Add tax to a price, or reverse-engineer the pre-tax amount from a tax-inclusive total.

Sales-tax math is grade-school arithmetic, but the reverse case trips people up: given a $108 receipt and an 8% rate, the pre-tax amount is 108 ÷ 1.08 = 100, not 108 − 0.08 × 108 = 99.36. The widget below handles both directions accurately, with a switch at the top so it’s clear which one you’re running.

Pre-tax
$100.00
Tax
$8.00
Total
$108.00

How to use

  1. Pick the direction

    "Add tax" goes from pre-tax to total. "Find pre-tax" goes from a tax-inclusive total back to the pre-tax amount.

  2. Enter amount and rate

    Both fields accept any positive decimal — 6.625% for New Jersey, 8.875% for New York City, etc.

  3. Read all three numbers

    The widget always shows pre-tax, tax, and total. The highlighted box is the one you were solving for.

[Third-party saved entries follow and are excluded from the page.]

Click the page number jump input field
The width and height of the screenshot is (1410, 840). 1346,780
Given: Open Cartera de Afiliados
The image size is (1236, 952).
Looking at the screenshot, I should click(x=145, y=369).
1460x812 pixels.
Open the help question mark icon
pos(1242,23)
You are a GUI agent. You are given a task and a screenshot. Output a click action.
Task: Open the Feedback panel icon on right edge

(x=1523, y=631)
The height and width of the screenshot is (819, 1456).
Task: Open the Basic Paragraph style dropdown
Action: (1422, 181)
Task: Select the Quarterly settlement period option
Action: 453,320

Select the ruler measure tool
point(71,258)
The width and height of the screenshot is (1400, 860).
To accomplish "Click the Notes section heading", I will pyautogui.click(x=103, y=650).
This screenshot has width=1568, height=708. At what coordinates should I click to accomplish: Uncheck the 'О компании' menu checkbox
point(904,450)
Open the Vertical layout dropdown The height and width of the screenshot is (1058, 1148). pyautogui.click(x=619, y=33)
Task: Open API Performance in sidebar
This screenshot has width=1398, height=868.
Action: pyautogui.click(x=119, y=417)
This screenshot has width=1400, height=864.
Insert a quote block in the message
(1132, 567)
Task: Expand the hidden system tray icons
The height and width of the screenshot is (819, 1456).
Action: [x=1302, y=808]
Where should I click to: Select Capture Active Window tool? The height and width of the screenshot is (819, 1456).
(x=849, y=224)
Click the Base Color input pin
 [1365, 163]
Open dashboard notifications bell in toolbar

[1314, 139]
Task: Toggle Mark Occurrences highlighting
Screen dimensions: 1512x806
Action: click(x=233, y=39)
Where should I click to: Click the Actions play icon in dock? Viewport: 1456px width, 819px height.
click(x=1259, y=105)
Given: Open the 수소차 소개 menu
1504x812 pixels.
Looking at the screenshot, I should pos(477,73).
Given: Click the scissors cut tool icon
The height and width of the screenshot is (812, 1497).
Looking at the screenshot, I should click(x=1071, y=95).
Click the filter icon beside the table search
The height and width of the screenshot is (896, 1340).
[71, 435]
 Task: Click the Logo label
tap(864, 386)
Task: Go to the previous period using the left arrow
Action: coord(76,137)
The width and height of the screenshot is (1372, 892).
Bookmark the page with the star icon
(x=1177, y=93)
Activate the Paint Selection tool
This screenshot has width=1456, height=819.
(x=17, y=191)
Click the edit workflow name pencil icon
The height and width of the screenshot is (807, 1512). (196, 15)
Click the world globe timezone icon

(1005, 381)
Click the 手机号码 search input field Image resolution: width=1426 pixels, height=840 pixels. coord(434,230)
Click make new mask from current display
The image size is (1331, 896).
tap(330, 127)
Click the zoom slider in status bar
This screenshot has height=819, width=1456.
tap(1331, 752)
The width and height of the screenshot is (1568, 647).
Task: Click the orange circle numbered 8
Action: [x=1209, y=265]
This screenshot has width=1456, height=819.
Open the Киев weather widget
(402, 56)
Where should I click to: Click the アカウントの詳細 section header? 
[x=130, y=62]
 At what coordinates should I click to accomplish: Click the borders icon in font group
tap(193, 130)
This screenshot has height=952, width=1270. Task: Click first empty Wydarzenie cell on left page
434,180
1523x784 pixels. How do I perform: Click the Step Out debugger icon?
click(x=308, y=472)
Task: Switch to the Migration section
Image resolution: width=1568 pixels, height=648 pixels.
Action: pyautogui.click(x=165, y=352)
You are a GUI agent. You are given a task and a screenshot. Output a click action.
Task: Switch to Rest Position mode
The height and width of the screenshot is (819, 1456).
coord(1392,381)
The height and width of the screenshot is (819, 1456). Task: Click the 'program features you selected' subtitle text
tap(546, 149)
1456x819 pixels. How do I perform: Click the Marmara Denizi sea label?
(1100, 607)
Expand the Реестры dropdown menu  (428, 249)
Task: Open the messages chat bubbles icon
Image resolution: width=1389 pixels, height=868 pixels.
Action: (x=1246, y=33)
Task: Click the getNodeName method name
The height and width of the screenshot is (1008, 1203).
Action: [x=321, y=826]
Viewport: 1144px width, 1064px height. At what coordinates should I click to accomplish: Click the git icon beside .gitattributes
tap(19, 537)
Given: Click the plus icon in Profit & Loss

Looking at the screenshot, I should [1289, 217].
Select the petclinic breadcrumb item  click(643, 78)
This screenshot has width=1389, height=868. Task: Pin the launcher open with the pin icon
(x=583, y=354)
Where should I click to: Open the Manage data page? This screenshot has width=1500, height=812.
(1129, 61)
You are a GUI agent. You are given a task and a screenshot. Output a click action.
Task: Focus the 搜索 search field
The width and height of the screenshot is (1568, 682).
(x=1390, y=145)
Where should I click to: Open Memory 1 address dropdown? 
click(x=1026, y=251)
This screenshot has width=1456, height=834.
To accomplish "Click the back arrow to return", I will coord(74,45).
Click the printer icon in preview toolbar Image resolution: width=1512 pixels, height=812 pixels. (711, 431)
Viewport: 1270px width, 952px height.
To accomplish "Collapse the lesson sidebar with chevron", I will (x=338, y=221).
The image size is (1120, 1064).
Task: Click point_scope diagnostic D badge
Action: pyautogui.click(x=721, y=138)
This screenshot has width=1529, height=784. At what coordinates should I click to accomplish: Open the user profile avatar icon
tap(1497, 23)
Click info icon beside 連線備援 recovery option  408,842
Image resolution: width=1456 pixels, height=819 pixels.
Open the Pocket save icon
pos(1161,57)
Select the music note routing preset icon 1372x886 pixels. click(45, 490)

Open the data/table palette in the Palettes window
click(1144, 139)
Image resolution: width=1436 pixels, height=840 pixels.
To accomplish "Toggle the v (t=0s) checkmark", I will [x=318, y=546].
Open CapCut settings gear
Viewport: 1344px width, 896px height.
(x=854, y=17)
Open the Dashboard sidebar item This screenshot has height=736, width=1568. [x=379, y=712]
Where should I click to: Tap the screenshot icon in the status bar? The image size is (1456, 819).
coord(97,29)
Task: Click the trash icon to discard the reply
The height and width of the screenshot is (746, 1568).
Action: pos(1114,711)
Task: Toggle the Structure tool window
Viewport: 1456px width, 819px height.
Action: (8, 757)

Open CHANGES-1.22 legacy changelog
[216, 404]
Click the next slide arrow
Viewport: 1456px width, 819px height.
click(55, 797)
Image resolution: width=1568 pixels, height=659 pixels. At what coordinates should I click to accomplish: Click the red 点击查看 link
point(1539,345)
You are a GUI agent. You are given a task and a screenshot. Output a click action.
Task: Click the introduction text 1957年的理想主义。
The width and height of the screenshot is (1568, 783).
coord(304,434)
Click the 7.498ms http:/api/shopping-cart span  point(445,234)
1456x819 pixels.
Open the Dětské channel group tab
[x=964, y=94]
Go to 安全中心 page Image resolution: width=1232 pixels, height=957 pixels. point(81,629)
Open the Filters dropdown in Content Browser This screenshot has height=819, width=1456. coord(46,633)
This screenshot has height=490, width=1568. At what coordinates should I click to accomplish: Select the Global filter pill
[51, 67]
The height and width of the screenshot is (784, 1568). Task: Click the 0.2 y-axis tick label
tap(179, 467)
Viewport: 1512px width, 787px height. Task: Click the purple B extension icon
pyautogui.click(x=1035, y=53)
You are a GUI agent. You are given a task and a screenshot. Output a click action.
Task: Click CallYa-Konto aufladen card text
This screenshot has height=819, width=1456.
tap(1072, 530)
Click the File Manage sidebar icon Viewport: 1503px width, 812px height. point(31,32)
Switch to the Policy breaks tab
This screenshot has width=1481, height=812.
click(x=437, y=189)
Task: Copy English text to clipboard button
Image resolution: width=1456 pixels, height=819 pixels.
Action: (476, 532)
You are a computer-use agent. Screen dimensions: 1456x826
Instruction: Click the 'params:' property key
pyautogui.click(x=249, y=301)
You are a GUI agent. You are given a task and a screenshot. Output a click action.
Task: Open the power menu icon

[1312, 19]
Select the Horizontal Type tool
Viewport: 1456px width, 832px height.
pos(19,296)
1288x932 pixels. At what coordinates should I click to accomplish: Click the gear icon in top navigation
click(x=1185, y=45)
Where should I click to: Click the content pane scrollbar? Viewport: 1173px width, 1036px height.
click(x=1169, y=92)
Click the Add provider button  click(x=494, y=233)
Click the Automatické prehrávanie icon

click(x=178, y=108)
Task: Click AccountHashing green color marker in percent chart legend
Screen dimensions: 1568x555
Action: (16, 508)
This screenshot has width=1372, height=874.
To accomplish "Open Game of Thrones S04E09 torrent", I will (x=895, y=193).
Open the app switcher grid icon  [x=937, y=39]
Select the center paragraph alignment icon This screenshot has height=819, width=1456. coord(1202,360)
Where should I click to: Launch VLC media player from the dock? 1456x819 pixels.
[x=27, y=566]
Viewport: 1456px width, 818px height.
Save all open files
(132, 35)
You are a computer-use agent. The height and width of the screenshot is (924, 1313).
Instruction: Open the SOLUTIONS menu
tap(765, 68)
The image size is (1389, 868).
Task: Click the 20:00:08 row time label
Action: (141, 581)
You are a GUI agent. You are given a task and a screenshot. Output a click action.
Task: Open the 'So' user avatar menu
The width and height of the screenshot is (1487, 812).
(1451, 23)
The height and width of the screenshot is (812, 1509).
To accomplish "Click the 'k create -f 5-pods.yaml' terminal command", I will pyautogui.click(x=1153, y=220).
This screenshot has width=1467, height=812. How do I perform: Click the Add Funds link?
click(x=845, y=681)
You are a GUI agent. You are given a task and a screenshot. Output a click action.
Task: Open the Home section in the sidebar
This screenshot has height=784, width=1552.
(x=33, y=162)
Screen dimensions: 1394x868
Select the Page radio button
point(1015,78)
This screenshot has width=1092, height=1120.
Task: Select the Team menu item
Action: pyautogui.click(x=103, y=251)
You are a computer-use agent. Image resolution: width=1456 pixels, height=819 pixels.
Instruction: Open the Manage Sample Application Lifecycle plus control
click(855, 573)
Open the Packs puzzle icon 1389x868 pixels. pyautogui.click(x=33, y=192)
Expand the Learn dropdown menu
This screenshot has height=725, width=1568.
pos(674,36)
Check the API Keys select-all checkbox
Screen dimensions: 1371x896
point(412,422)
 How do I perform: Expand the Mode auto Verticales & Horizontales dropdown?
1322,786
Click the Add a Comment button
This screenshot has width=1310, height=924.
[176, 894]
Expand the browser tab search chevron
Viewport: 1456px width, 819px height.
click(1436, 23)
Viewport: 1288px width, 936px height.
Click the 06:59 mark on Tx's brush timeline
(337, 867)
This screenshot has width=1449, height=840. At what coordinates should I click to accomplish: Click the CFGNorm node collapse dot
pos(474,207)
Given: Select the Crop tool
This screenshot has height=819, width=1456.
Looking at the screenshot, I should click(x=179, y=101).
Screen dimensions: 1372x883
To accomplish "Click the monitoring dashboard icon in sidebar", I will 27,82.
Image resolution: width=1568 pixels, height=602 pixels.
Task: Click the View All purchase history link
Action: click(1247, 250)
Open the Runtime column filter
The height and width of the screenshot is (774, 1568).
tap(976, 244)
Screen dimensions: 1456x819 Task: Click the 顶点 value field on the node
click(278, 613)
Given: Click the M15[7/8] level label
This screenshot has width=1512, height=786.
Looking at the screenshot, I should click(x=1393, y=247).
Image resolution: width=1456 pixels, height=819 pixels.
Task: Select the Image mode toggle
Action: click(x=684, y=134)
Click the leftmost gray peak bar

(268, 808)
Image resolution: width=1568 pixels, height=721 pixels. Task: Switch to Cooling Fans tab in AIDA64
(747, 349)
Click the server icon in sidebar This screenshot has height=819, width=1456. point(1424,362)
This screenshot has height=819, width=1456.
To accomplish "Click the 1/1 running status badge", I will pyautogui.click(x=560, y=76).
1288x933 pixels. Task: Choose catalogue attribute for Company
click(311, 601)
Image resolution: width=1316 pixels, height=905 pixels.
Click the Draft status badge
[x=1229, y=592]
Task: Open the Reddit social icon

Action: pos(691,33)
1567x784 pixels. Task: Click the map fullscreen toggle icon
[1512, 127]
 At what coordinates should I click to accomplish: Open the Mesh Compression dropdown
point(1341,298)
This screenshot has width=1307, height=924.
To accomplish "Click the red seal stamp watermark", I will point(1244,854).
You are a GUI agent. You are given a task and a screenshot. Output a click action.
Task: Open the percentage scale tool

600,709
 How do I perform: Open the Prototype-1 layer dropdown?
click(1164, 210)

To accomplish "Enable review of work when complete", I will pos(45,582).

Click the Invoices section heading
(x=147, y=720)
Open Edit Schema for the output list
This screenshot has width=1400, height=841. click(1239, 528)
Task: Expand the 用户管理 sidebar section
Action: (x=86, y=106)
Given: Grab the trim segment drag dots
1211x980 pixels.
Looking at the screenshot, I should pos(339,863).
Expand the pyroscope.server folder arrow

Frequently asked questions

Why isn't reversing tax just subtracting the percentage?
Because the tax was applied to a different base. The pre-tax amount × (1 + rate) = total. Solving for pre-tax gives pre-tax = total ÷ (1 + rate). Subtracting the percentage uses the larger total as the base and consistently under-estimates the pre-tax figure.
Does this know my local sales-tax rate?
No — there are over 13,000 sales-tax jurisdictions in the US alone. Look up your rate once and the calculator handles the math from there.
Can I model compound taxes (e.g., GST + PST in Canada)?
Yes — calculate it in two steps. Add the first tax, take the result, then add the second tax on the new total or on the original pre-tax base, depending on which model your province uses.
Does the calculator store my data?
No. Every computation runs in your browser.

About

Where this calculator helps most

Receipts where tax was bundled into the line items (rare in the US, common in Europe / Australia / Japan VAT regimes), expense-report exports that need pre-tax columns, or back-of-the-envelope estimates when you only have a tax-inclusive total.

Round-trip accuracy

Adding tax and then reversing it round-trips to within IEEE 754 double precision — typically 15-16 significant digits. The calculator doesn't introduce additional rounding.